Las Vegas–PETA recently announced a travel boycott of St. Kitts over the deliberate mutilation and killing of sheep, donkeys, and goats at the island’s Ross University School of Veterinary Medicine, and it’s off to a rousing start. Today, high-end Las Vegas-based Holiday Systems International (HSI) became the first major travel agency to sign on to the campaign. PETA has been urging Ross to join other veterinary schools and use only modern, non-animal teaching methods. Ross recently announced that it would end invasive and terminal surgeries on healthy dogs but plans to continue to cut up and kill donkeys, goats, and sheep. PETA reminded officials that using these animals is unnecessary to the curriculum and that they feel just as much pain as their canine cousins. PETA wants the school to set up a teaching hospital to service poor residents and their animals instead.
HSI President and CEO Craig Morganson wrote the following:
[T]he apparent willingness of the St. Kitts government to allow Ross University to needlessly harm animals when the island’s animal protection law prohibits “unnecessary suffering” of animals is unacceptable. Please be assured that HSI “¦ will no longer allow our more than 300,000 clients the option of booking St. Kitts through HSI until such time [as] their government demonstrates a more civilized respect for animal welfare, and Ross University builds a veterinary teaching hospital and adopts the recommendations outlined by PETA.

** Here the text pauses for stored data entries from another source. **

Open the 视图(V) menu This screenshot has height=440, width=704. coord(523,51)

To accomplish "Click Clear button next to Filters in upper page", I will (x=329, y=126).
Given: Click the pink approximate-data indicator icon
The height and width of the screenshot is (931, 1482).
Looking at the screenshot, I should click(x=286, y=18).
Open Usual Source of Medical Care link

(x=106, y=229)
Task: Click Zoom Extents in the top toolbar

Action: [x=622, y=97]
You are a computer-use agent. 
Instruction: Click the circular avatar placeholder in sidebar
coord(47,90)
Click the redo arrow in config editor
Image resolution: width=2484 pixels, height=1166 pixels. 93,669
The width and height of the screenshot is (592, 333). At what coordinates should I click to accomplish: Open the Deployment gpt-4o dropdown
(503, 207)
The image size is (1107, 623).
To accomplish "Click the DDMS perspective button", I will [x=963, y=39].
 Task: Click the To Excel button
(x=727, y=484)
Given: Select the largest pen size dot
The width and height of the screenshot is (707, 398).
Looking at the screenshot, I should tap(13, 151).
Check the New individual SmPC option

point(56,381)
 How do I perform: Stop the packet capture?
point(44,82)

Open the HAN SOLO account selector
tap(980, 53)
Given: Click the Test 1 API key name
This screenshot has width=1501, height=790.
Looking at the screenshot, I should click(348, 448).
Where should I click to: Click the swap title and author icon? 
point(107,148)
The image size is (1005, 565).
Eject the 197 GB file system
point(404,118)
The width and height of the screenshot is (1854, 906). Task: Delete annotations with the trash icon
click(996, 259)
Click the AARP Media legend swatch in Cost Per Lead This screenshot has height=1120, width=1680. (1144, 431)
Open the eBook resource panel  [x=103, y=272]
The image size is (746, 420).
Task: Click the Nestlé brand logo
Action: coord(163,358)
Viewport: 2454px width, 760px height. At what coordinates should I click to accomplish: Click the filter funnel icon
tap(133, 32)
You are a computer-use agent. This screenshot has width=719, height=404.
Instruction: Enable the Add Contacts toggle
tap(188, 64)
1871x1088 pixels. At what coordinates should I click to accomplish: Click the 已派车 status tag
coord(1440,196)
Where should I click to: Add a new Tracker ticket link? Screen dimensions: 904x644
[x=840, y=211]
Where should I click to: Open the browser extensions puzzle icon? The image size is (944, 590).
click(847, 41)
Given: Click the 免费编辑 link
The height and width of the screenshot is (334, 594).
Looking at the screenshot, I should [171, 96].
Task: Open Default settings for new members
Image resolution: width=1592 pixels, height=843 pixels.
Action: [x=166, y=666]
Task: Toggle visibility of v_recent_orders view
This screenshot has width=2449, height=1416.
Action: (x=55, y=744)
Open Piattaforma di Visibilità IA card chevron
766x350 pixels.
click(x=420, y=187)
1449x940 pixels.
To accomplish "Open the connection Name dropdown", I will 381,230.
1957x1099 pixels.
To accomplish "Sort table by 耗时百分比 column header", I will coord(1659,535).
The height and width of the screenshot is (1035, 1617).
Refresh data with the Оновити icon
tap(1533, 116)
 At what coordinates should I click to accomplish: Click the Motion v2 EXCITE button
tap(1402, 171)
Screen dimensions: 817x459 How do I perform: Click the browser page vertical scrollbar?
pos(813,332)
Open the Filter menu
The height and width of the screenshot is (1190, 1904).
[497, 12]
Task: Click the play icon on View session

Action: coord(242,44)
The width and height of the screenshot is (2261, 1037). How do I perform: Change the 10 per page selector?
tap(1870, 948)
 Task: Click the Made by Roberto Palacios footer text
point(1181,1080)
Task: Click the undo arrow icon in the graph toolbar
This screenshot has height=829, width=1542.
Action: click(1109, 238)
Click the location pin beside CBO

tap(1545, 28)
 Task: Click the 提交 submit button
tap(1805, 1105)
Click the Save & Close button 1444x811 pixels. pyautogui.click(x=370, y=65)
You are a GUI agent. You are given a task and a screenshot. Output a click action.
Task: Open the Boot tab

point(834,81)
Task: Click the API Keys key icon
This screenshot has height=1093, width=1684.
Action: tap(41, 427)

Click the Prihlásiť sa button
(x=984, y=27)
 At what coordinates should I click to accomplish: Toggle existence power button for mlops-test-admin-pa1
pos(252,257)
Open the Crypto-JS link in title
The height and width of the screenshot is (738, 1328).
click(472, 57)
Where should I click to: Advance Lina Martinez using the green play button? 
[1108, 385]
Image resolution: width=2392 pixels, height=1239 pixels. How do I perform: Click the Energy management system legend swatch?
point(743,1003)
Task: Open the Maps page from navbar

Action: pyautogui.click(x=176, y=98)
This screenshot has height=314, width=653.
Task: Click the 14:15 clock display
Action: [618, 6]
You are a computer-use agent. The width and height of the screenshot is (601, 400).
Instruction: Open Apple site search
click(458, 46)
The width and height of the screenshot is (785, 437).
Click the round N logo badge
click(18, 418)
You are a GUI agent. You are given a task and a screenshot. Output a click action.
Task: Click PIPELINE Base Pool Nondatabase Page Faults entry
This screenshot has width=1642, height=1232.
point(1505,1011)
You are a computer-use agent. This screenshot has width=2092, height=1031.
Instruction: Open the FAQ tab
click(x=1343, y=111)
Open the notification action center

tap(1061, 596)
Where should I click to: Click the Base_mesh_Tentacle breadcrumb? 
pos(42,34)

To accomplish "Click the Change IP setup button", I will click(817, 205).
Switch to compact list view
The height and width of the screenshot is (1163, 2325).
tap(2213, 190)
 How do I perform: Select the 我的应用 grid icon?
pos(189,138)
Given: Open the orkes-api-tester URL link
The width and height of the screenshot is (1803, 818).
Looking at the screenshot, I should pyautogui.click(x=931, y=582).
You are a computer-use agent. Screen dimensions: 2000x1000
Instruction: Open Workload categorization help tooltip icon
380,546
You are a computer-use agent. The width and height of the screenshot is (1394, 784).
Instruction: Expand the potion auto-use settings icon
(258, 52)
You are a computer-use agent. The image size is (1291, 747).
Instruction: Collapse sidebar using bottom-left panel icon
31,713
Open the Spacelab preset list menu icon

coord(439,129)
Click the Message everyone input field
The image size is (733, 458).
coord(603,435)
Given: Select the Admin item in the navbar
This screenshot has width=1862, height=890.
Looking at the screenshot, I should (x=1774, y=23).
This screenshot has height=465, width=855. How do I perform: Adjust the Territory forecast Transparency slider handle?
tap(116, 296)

After receiving complaints from anguished Ross students–including some from the U.S.–about cruel teaching procedures in which donkeys had their nerves and ligaments severed and sheep were photographed suffering from infected surgical wounds, PETA asked St. Kitts government officials to investigate the veterinary school for violations of the island’s Protection of Animals Act. The St. Kitts Ministry of Agriculture has launched an investigation, but Ross continues to conduct needless practice sessions on animals that often result in death.
“We thank Holiday Systems International for taking a bold stand against animal abuse,” says PETA Laboratory Investigations Director Kathy Guillermo. “Compassionate tourists want to enjoy fun in the sun without worrying that their vacations are supporting the mutilation of animals.”